Post # 1
This weekend, out of the blue, my little brother texted me and asked if it was okay if he used his plus one for my wedding in 2.5 months. I didn’t even know he was dating anyone. I said sure, because I don’t find it a big deal. I was more in shock that he had a girlfriend who he wanted to take home to meet my family. This will be the first time that he has ever taken a girl home.
Last weekend was also the first time my parents have heard of this girl existing, and they sounded less than… enthused about this developement. I think they would pefer to meet her at some point in time when they didn’t have a million things going on. There are other concerns that they likley have with my brother still being in school and financially dependent on them that might make them a little hesitant about him dating period.
She won’t be in any formal pictures, and we aren’t really having any pictures at our reception other than of speaches, first dances and cake cutting. There won’t be a lot of opertunities for her to be in a lot of pictures, so I’m not worried about that. Really, I just feel like she might not have a good time as she won’t know anyone and my brother is a groomsman.

........

Work instructions:
**a)** In the wedding post, what role does the writer's brother have in the wedding?
**b)** Reproduce the stretch of the wedding post from "Last weekend was" through "him dating period.".
The data after this point comes from a separate source.

Supplied material:
........

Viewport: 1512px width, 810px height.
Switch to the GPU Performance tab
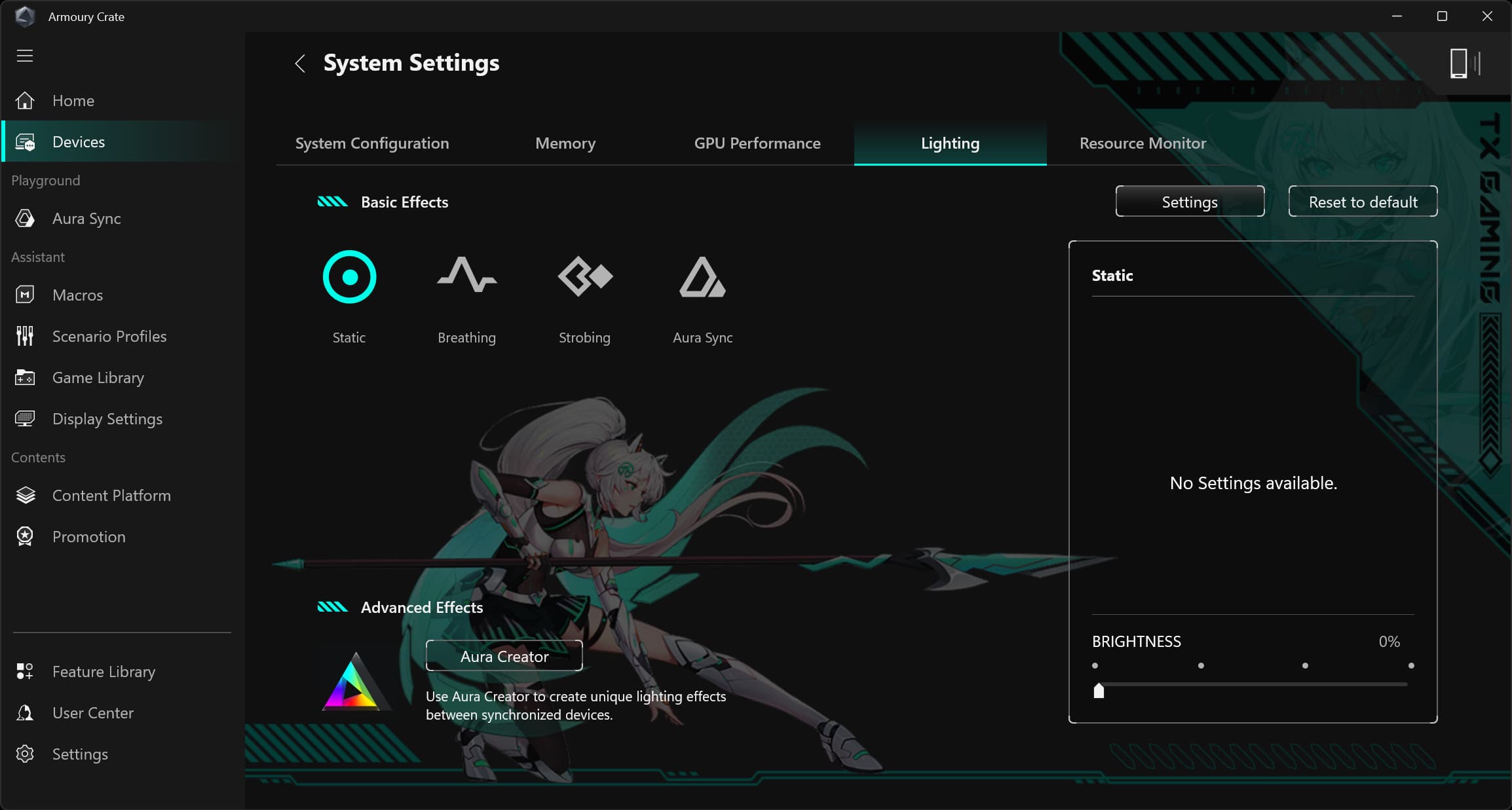[x=757, y=143]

........

Solved problems:
**a)** He is a groomsman.

**b)**
Last weekend was also the first time my parents have heard of this girl existing, and they sounded less than… enthused about this developement. I think they would pefer to meet her at some point in time when they didn’t have a million things going on. There are other concerns that they likley have with my brother still being in school and financially dependent on them that might make them a little hesitant about him dating period.